Users who saw troll farm content tended to fall into two groups, Allen wrote. “One camp doesn’t realize the Pages are run by inauthentic actors who are exploiting their communities. They tend to love these Pages. They like how entertaining the posts are and how they reaffirm their already-held beliefs,” he wrote. “The other camp does realize the Pages are run by inauthentic actors. They hate the ever-loving shit out of these Pages. They hate these Pages with a passion that even I find impossible to match.”
The latter group was actively telling Facebook about the problem. “Our users are literally trying to tell us that they feel exploited by these Pages,” Allen said.
By way of example, Allen cited one user who discovered a troll farm page that was targeted toward American Indians. The troll group stole art and sold it reprinted on T-shirts that were frequently never shipped to customers, the user said. “This whole group is a fraud ring,” the user wrote.
The troll farms highlighted in the report primarily targeted four different groups: American Indians, Black Americans, Christian Americans, and American women. At the time it was written in October 2019, the report says that for many of those groups, a majority of the top pages were run by troll farms, including all 15 top pages targeting Christian Americans, 10 of the top 15 targeting Black Americans, and four of the top 15 targeting American Indians. When MIT Technology Review published its story, five of the troll groups were still active. Three targeted Black Americans, one targeted Christian Americans, and one targeted American Indians.
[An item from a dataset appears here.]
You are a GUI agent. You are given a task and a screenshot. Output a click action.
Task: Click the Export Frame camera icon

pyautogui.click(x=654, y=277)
Much of the content these groups posted, while frequently stolen, apparently did not otherwise violate Facebook’s content rules. Still, that didn’t mean it was harmless, Allen said. “The bottom line is, regardless of if there is or is not IP violation taking place, posting strictly unoriginal content violates our policies and exposes our communities to exploitation,” Allen explained.
Allen believed the problem could be fixed relatively easily by incorporating “Graph Authority,” a way to rank users and pages similar to Google’s PageRank, into the News Feed algorithm. “Adding even just some easy features like Graph Authority and pulling the dial back from pure engagement-based features would likely pay off a ton in both the integrity space and… likely in engagement as well,” he wrote.